|Name Calvin Ward|
Calvin Edouard Ward, born April 19, 1925, is an African-American concert pianist, music theorist and educator. He was born in Atlanta, GA and educated at Morehouse College, Northwestern University and the University of Vienna in Austria.The second child and first son of Effie Elizabeth Crawford Ward (graduate of Spelman College, where she was a classmate of Alberta Williams King, mother of Rev. Dr. Martin Luther King Jr, and sewing instructor at Atlanta's Evening School) and Jefferson Sigman Ward (graduate of the Haynes Institute in Augusta, GA, World War I veteran, Pullman porter and small businessman), Ward demonstrated musical prowess, including the ability to memorize tunes, from two years of age. As a four-year-old kindergartner at Atlanta's Oglethorpe School, he attracted his teacher's attention when he played the hymn "Just as I Am" in thirds on the classroom toy piano. He began formal music lessons when he entered first grade and within a year was playing complete sonatas. By age ten, Ward was accompanying the church choir and performing throughout Atlanta.
After graduating from high school, Ward studied piano at Morehouse College, then served for two years in the United States Army, rising to the rank of sergeant chaplain's assistant.
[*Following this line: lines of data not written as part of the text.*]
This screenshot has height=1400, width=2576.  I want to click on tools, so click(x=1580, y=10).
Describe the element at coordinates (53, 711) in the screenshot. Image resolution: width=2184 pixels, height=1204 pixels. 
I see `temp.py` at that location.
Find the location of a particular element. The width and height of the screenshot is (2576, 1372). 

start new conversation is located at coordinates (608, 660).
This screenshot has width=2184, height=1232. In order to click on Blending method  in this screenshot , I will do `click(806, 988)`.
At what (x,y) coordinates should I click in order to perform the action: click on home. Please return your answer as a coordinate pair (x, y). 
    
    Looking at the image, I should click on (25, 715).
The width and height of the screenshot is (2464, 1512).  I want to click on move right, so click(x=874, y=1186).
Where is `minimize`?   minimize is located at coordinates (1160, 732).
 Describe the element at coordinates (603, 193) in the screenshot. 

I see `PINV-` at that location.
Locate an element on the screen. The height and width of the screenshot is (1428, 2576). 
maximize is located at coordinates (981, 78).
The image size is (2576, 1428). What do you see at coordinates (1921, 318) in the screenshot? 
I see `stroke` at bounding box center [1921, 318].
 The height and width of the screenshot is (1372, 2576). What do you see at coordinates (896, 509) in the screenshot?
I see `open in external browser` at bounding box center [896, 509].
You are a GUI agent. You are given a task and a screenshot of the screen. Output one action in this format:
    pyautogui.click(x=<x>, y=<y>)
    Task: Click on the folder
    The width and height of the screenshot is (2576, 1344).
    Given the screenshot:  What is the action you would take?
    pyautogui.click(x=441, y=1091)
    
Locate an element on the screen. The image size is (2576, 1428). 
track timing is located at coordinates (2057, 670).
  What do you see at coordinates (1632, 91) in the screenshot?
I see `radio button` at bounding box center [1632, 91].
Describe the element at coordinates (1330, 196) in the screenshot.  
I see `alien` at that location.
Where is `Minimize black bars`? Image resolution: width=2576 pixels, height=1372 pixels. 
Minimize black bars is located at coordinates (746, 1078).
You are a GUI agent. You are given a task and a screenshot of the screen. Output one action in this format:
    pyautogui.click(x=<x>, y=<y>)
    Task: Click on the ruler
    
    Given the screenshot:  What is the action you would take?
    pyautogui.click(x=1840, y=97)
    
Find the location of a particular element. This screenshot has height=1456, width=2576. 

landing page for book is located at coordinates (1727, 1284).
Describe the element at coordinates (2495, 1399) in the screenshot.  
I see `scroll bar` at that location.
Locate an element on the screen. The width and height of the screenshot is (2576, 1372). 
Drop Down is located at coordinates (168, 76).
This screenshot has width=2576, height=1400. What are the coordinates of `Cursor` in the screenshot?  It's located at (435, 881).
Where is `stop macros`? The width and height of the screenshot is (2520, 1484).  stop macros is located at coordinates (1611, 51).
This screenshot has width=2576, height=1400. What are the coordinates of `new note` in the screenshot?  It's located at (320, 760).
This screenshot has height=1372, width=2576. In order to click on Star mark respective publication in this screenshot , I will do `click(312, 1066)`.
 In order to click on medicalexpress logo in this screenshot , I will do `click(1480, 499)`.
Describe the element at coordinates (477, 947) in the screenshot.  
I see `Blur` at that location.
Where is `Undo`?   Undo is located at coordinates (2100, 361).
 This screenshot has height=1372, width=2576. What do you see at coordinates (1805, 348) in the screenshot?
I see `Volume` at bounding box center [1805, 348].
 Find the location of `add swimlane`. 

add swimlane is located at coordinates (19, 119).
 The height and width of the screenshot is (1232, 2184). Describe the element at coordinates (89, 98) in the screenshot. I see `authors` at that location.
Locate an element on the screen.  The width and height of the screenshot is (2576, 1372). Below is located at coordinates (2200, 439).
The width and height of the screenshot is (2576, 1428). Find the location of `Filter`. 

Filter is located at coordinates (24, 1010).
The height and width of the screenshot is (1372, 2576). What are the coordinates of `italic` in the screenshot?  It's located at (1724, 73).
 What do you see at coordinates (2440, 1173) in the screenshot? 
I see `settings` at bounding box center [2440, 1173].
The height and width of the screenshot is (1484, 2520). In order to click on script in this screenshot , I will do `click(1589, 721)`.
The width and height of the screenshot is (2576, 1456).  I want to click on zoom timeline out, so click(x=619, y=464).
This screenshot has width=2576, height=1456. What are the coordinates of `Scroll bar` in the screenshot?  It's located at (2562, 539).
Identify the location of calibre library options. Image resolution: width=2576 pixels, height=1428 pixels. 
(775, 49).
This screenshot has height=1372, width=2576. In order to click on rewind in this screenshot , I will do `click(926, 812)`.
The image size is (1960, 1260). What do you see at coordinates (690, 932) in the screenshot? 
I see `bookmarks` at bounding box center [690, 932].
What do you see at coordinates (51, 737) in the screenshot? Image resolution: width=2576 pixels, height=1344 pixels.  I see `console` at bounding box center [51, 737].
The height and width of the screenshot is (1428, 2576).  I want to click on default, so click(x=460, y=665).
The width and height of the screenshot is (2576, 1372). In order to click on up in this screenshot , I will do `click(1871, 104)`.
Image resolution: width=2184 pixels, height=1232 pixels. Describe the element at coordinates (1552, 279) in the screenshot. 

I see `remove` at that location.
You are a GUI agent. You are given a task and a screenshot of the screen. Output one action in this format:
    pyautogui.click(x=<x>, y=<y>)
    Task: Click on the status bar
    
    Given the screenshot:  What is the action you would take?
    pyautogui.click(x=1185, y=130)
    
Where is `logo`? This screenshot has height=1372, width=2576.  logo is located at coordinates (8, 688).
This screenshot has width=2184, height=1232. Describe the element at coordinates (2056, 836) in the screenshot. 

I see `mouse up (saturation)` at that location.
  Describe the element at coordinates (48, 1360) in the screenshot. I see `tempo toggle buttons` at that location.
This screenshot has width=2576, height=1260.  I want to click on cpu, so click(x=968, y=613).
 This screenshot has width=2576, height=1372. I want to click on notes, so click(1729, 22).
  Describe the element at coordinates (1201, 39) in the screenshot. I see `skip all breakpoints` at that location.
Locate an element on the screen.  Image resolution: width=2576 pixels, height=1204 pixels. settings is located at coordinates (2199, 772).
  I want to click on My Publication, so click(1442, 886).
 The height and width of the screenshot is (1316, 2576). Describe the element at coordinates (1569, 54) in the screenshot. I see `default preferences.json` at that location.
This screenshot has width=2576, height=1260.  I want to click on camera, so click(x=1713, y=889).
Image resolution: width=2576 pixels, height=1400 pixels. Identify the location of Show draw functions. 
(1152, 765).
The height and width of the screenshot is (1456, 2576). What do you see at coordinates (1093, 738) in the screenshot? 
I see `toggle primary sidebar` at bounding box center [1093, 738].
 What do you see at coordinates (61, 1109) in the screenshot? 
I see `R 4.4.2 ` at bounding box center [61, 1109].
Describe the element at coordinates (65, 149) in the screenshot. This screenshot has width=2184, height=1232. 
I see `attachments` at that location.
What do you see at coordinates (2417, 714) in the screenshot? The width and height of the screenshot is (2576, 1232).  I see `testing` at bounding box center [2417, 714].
Resuming music studies, he earned Bachelor of Music in pipe organ performance in 1949 and Master of Music in choral performance in 1950. Ward taught at Florida A&M University and served as University Organist from 1950-1951. Ward received a Fulbright Fellowship to study organ at the Staatsakademie und Hochschule für Musik und darstellende Kunst in Vienna, Austria, and earned his Doktorat in Musical Research from the University of Vienna in 1955.
Ward taught at Southern University in Baton Rouge, Louisiana from 1957 to 1958, and was chair of the Department of Music and Fine Arts at South Carolina State College from 1959 to 1961. He taught at Kingsborough Community College in New York for two years. From 1968 to 1972, he conducted the choir and chaired the Department of Music at the Tuskeegee Institute. He taught music theory, applied organ and African-American classical music at the Peabody Conservatory of Music at Johns Hopkins from 1972 to 1977, and later taught as an adjunct at the University of Maryland at Baltimore and at Coppin State College.
In 1977, a Fulbright-Hays fellowship provided the opportunity to do research in Paris, France and Lambaréné, French Equatorial Africa. Ward was a guest lecturer at Cuttington University College in the Republic of Liberia in 1979, and was a Phelps-Stokes African-American Exchange Scholar at Kenyatta University College in Nairobi, Kenya. In 1986 he became the first Fulbright fellow to both lecture and perform. He was the first African-American visiting professor and co-conductor of the choir at the State Conservatory of Music in Vilnius, Lithuania and the first American guest conductor/lecturer of the Ave Sol Choir at the State Conservatory of Music in Riga, Latvia. He was the first American to perform on the Riga Cathedral's renowned Walcker pipe organ. Ward traveled to the St. Petersburg State Conservatory in the USSR, where he lectured in African-American classical composers, and to St. John's Theological College in New South Wales, Australia in 1990. In 1998, he accompanied the Street Theatre Dance Ensemble on piano in concerts at the Island Center for the Performing Arts in St. Croix, Virgin Islands.
Ward administered music activities for the Trenton, NJ public school system from 1991 to 1995, and conducted vocal music workshops for teachers and students. After retirement, Ward continued to play organ at special occasions and to play an active role in the Willingboro, NJ community.